_Objective_: Reproduce the lines that begin at the one containing "You are a computer-use" and run through the end of the records, swapping "Tap" for "Press" and changing nothing else. Omit the pictures.
______
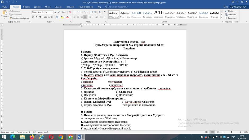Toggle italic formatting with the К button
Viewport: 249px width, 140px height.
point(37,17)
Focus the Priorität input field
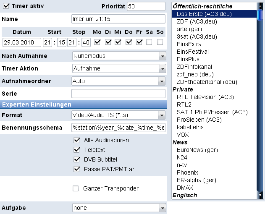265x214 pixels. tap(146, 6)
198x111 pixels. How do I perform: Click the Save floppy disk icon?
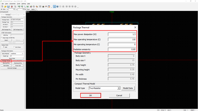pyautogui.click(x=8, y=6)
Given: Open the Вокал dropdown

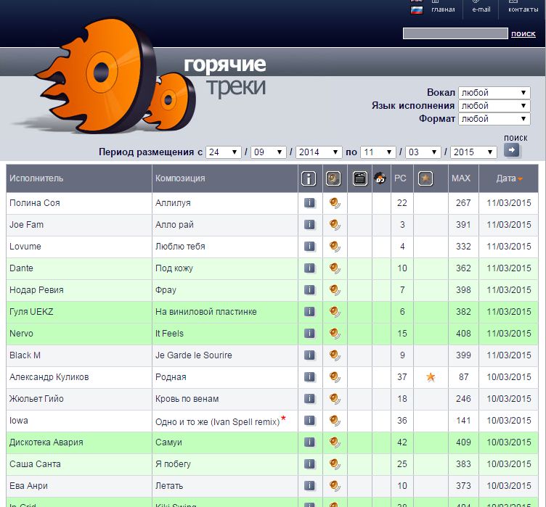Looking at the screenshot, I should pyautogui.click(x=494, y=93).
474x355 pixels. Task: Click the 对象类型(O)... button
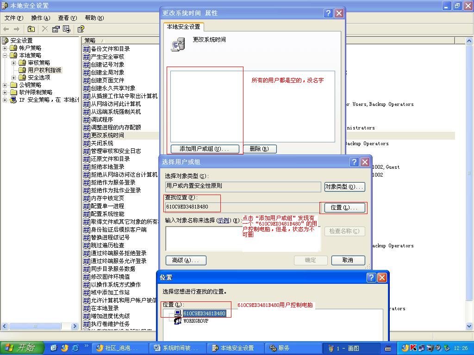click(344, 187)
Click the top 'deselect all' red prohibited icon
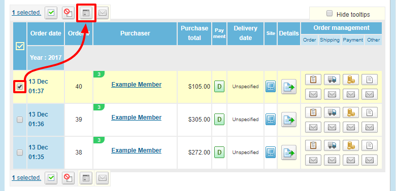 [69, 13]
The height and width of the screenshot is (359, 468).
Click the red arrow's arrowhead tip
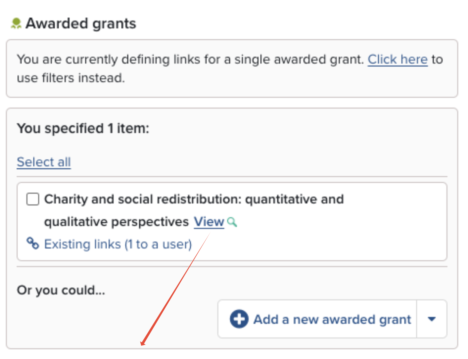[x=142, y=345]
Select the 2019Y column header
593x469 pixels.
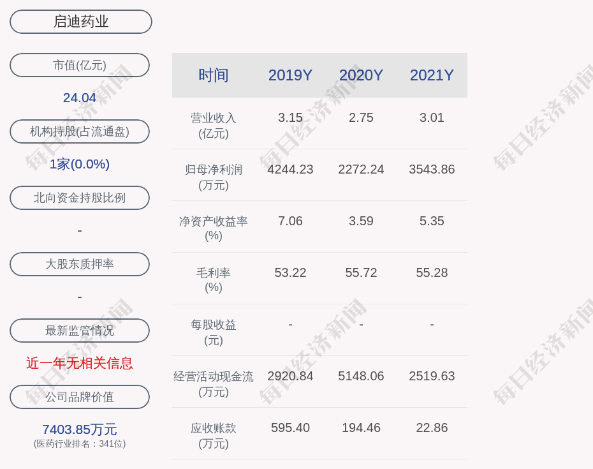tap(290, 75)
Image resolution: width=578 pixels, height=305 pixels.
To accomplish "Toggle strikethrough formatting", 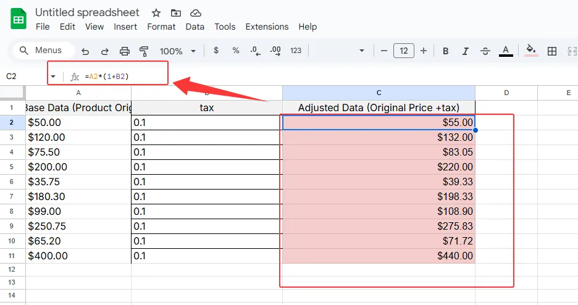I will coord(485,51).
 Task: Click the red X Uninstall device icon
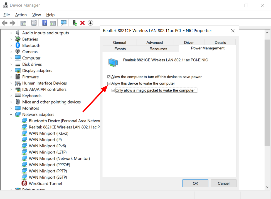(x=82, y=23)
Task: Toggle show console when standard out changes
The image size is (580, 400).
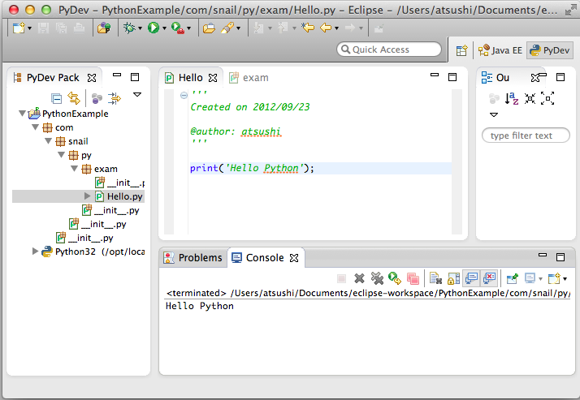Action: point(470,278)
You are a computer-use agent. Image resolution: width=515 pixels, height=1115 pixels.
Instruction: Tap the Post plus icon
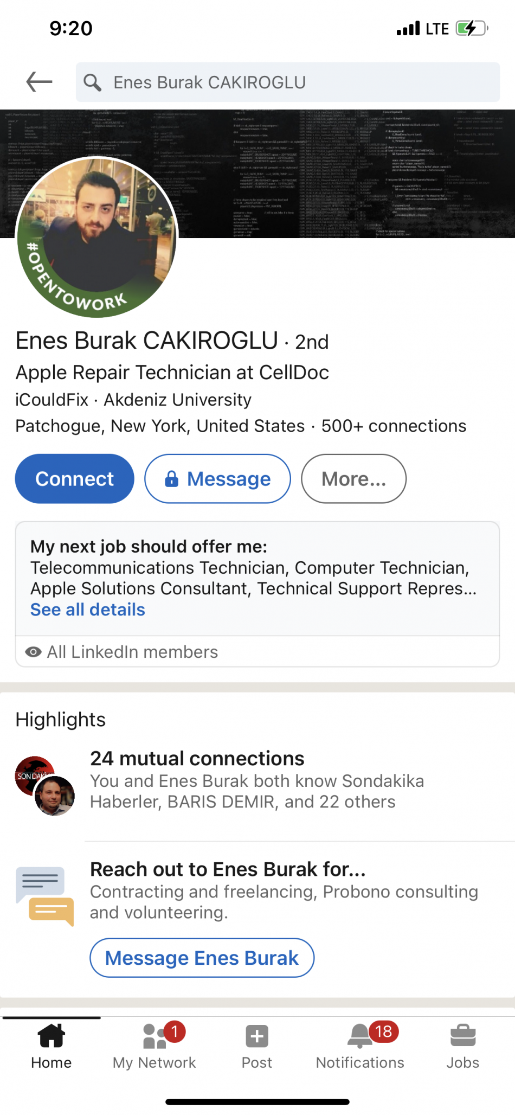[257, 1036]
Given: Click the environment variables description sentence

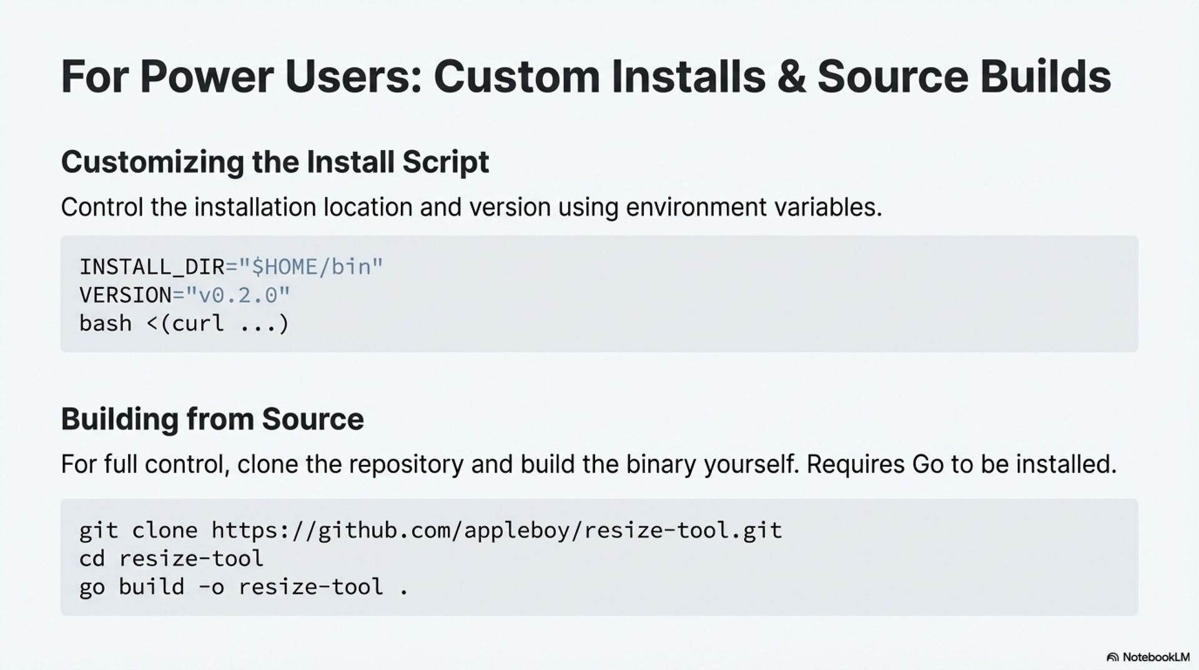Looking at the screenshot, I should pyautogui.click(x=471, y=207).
______
_Output_:
You are a computer-use agent. Image resolution: width=515 pixels, height=1115 pixels.
Instruction: Press the Post plus icon
[257, 1036]
Given: Click the environment variables description sentence

Looking at the screenshot, I should pyautogui.click(x=471, y=207).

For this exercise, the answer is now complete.